Work to complete
What's needed is a full, exact retyping of the records.

--- Available data ---

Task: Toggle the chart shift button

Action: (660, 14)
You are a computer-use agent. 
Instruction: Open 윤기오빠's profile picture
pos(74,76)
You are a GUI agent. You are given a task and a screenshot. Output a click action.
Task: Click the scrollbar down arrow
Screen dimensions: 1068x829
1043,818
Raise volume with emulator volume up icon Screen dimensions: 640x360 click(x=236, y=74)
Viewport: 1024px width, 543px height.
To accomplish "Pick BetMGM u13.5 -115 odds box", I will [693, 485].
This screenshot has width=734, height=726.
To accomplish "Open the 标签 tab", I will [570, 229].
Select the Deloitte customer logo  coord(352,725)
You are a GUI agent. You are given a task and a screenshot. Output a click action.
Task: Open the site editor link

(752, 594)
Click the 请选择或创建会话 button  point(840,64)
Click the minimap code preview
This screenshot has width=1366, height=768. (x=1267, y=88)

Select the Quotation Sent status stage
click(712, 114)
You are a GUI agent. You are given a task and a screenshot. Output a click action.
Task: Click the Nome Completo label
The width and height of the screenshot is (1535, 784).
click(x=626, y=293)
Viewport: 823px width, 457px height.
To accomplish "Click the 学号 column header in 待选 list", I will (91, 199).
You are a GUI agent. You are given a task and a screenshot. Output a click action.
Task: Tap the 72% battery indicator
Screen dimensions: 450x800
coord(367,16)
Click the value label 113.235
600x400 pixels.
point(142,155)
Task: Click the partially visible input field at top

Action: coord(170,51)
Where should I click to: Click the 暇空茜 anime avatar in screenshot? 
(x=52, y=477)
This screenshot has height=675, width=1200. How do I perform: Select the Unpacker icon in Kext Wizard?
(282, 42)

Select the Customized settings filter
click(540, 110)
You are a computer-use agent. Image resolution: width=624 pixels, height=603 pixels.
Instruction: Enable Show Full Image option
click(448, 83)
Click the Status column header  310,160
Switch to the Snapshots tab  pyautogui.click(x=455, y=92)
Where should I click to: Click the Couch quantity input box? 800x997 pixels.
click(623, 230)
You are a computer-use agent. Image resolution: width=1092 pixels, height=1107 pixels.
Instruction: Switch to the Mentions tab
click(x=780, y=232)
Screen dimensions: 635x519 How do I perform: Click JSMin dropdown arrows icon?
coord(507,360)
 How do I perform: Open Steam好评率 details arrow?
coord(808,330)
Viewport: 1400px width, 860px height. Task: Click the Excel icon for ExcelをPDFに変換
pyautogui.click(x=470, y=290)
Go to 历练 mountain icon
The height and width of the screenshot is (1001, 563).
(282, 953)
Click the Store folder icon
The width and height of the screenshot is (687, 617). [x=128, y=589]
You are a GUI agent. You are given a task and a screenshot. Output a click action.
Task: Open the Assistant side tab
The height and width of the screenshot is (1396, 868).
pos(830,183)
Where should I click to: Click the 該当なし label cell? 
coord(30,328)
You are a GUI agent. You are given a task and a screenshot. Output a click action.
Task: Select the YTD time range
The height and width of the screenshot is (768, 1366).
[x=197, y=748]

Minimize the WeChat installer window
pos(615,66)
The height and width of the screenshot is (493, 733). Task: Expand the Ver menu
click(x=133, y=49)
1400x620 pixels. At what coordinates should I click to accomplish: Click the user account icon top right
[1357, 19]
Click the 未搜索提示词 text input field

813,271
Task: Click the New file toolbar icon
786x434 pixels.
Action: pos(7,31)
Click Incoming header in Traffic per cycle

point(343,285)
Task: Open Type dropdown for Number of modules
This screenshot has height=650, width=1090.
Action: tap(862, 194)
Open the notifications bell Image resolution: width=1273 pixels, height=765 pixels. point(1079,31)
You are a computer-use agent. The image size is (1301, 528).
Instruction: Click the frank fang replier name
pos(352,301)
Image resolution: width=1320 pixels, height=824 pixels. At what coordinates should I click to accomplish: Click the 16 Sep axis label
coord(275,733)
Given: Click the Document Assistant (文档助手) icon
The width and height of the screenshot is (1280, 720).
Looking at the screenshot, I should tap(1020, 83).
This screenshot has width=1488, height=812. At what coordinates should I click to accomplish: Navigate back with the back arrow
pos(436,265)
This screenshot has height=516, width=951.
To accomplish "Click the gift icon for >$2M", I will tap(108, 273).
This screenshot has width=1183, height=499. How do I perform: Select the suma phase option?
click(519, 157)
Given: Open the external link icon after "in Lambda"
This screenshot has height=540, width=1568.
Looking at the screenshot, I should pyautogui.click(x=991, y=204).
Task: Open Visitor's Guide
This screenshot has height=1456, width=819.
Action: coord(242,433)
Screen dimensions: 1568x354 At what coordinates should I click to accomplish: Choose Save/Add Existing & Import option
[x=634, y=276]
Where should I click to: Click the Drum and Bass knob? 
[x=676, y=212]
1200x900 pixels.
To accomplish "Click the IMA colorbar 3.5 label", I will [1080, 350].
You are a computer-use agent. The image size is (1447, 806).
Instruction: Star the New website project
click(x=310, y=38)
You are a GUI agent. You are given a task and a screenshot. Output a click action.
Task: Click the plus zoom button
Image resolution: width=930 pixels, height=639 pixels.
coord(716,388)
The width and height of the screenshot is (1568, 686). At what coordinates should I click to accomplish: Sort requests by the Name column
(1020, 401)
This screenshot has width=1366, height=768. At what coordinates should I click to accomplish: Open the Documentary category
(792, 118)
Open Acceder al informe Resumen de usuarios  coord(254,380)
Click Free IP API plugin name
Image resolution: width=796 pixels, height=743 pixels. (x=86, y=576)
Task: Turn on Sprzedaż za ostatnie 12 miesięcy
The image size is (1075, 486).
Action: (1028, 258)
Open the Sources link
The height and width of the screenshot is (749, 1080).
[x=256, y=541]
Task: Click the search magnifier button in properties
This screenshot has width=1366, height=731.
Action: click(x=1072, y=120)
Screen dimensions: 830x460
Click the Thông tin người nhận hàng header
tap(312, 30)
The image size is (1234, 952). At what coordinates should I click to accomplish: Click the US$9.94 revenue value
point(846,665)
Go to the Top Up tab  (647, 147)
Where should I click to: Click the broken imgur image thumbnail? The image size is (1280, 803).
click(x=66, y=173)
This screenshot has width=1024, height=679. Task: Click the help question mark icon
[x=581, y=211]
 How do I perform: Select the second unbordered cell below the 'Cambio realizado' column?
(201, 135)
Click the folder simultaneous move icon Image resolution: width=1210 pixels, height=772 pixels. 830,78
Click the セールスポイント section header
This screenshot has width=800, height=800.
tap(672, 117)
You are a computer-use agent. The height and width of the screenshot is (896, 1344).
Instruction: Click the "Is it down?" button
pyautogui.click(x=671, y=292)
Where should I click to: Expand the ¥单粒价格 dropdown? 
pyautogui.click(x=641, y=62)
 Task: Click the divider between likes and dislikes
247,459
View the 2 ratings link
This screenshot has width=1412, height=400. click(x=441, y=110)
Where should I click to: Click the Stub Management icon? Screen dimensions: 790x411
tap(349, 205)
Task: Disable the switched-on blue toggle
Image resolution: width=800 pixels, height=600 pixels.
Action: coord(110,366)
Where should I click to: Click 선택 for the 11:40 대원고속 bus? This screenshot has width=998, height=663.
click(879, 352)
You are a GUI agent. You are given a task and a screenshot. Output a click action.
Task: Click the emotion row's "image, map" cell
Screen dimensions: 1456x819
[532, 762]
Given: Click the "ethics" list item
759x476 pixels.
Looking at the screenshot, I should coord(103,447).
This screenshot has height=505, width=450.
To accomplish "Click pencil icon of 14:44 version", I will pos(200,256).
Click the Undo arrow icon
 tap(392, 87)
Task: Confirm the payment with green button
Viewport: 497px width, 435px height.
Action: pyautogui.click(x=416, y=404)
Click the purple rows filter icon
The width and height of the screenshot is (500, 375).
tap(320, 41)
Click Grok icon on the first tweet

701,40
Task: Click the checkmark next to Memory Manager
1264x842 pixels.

---

Answer to this exercise
Task: Toggle the chart shift button

Action: (660, 14)
You are a computer-use agent. 
Instruction: Open 윤기오빠's profile picture
pos(74,76)
You are a GUI agent. You are given a task and a screenshot. Output a click action.
Task: Click the scrollbar down arrow
Screen dimensions: 1068x829
1043,818
Raise volume with emulator volume up icon Screen dimensions: 640x360 click(x=236, y=74)
Viewport: 1024px width, 543px height.
To accomplish "Pick BetMGM u13.5 -115 odds box", I will [693, 485].
This screenshot has width=734, height=726.
To accomplish "Open the 标签 tab", I will [570, 229].
Select the Deloitte customer logo  coord(352,725)
You are a GUI agent. You are given a task and a screenshot. Output a click action.
Task: Open the site editor link

(752, 594)
Click the 请选择或创建会话 button  point(840,64)
Click the minimap code preview
This screenshot has width=1366, height=768. (x=1267, y=88)

Select the Quotation Sent status stage
click(712, 114)
You are a GUI agent. You are given a task and a screenshot. Output a click action.
Task: Click the Nome Completo label
The width and height of the screenshot is (1535, 784).
click(x=626, y=293)
Viewport: 823px width, 457px height.
To accomplish "Click the 学号 column header in 待选 list", I will (91, 199).
You are a GUI agent. You are given a task and a screenshot. Output a click action.
Task: Tap the 72% battery indicator
Screen dimensions: 450x800
coord(367,16)
Click the value label 113.235
600x400 pixels.
point(142,155)
Task: Click the partially visible input field at top

Action: coord(170,51)
Where should I click to: Click the 暇空茜 anime avatar in screenshot? 
(x=52, y=477)
This screenshot has height=675, width=1200. How do I perform: Select the Unpacker icon in Kext Wizard?
(282, 42)

Select the Customized settings filter
click(540, 110)
You are a computer-use agent. Image resolution: width=624 pixels, height=603 pixels.
Instruction: Enable Show Full Image option
click(448, 83)
Click the Status column header  310,160
Switch to the Snapshots tab  pyautogui.click(x=455, y=92)
Where should I click to: Click the Couch quantity input box? 800x997 pixels.
click(623, 230)
You are a computer-use agent. Image resolution: width=1092 pixels, height=1107 pixels.
Instruction: Switch to the Mentions tab
click(x=780, y=232)
Screen dimensions: 635x519 How do I perform: Click JSMin dropdown arrows icon?
coord(507,360)
 How do I perform: Open Steam好评率 details arrow?
coord(808,330)
Viewport: 1400px width, 860px height. Task: Click the Excel icon for ExcelをPDFに変換
pyautogui.click(x=470, y=290)
Go to 历练 mountain icon
The height and width of the screenshot is (1001, 563).
(282, 953)
Click the Store folder icon
The width and height of the screenshot is (687, 617). [x=128, y=589]
You are a GUI agent. You are given a task and a screenshot. Output a click action.
Task: Open the Assistant side tab
The height and width of the screenshot is (1396, 868).
pos(830,183)
Where should I click to: Click the 該当なし label cell? 
coord(30,328)
You are a GUI agent. You are given a task and a screenshot. Output a click action.
Task: Select the YTD time range
The height and width of the screenshot is (768, 1366).
[x=197, y=748]

Minimize the WeChat installer window
pos(615,66)
The height and width of the screenshot is (493, 733). Task: Expand the Ver menu
click(x=133, y=49)
1400x620 pixels. At what coordinates should I click to accomplish: Click the user account icon top right
[1357, 19]
Click the 未搜索提示词 text input field

813,271
Task: Click the New file toolbar icon
786x434 pixels.
Action: pos(7,31)
Click Incoming header in Traffic per cycle

point(343,285)
Task: Open Type dropdown for Number of modules
This screenshot has height=650, width=1090.
Action: tap(862, 194)
Open the notifications bell Image resolution: width=1273 pixels, height=765 pixels. point(1079,31)
You are a computer-use agent. The image size is (1301, 528).
Instruction: Click the frank fang replier name
pos(352,301)
Image resolution: width=1320 pixels, height=824 pixels. At what coordinates should I click to accomplish: Click the 16 Sep axis label
coord(275,733)
Given: Click the Document Assistant (文档助手) icon
The width and height of the screenshot is (1280, 720).
Looking at the screenshot, I should tap(1020, 83).
This screenshot has width=1488, height=812. At what coordinates should I click to accomplish: Navigate back with the back arrow
pos(436,265)
This screenshot has height=516, width=951.
To accomplish "Click the gift icon for >$2M", I will tap(108, 273).
This screenshot has width=1183, height=499. How do I perform: Select the suma phase option?
click(519, 157)
Given: Open the external link icon after "in Lambda"
This screenshot has height=540, width=1568.
Looking at the screenshot, I should pyautogui.click(x=991, y=204).
Task: Open Visitor's Guide
This screenshot has height=1456, width=819.
Action: coord(242,433)
Screen dimensions: 1568x354 At what coordinates should I click to accomplish: Choose Save/Add Existing & Import option
[x=634, y=276]
Where should I click to: Click the Drum and Bass knob? 
[x=676, y=212]
1200x900 pixels.
To accomplish "Click the IMA colorbar 3.5 label", I will [1080, 350].
You are a computer-use agent. The image size is (1447, 806).
Instruction: Star the New website project
click(x=310, y=38)
You are a GUI agent. You are given a task and a screenshot. Output a click action.
Task: Click the plus zoom button
Image resolution: width=930 pixels, height=639 pixels.
coord(716,388)
The width and height of the screenshot is (1568, 686). At what coordinates should I click to accomplish: Sort requests by the Name column
(1020, 401)
This screenshot has width=1366, height=768. At what coordinates should I click to accomplish: Open the Documentary category
(792, 118)
Open Acceder al informe Resumen de usuarios  coord(254,380)
Click Free IP API plugin name
Image resolution: width=796 pixels, height=743 pixels. (x=86, y=576)
Task: Turn on Sprzedaż za ostatnie 12 miesięcy
The image size is (1075, 486).
Action: (1028, 258)
Open the Sources link
The height and width of the screenshot is (749, 1080).
[x=256, y=541]
Task: Click the search magnifier button in properties
This screenshot has width=1366, height=731.
Action: click(x=1072, y=120)
Screen dimensions: 830x460
Click the Thông tin người nhận hàng header
tap(312, 30)
The image size is (1234, 952). At what coordinates should I click to accomplish: Click the US$9.94 revenue value
point(846,665)
Go to the Top Up tab  (647, 147)
Where should I click to: Click the broken imgur image thumbnail? The image size is (1280, 803).
click(x=66, y=173)
This screenshot has width=1024, height=679. Task: Click the help question mark icon
[x=581, y=211]
 How do I perform: Select the second unbordered cell below the 'Cambio realizado' column?
(201, 135)
Click the folder simultaneous move icon Image resolution: width=1210 pixels, height=772 pixels. 830,78
Click the セールスポイント section header
This screenshot has width=800, height=800.
tap(672, 117)
You are a computer-use agent. The height and width of the screenshot is (896, 1344).
Instruction: Click the "Is it down?" button
pyautogui.click(x=671, y=292)
Where should I click to: Expand the ¥单粒价格 dropdown? 
pyautogui.click(x=641, y=62)
 Task: Click the divider between likes and dislikes
247,459
View the 2 ratings link
This screenshot has width=1412, height=400. click(x=441, y=110)
Where should I click to: Click the Stub Management icon? Screen dimensions: 790x411
tap(349, 205)
Task: Disable the switched-on blue toggle
Image resolution: width=800 pixels, height=600 pixels.
Action: coord(110,366)
Where should I click to: Click 선택 for the 11:40 대원고속 bus? This screenshot has width=998, height=663.
click(879, 352)
You are a GUI agent. You are given a task and a screenshot. Output a click action.
Task: Click the emotion row's "image, map" cell
Screen dimensions: 1456x819
[532, 762]
Given: Click the "ethics" list item
759x476 pixels.
Looking at the screenshot, I should coord(103,447).
This screenshot has height=505, width=450.
To accomplish "Click pencil icon of 14:44 version", I will pos(200,256).
Click the Undo arrow icon
 tap(392, 87)
Task: Confirm the payment with green button
Viewport: 497px width, 435px height.
Action: pyautogui.click(x=416, y=404)
Click the purple rows filter icon
The width and height of the screenshot is (500, 375).
tap(320, 41)
Click Grok icon on the first tweet

701,40
Task: Click the checkmark next to Memory Manager
1264x842 pixels.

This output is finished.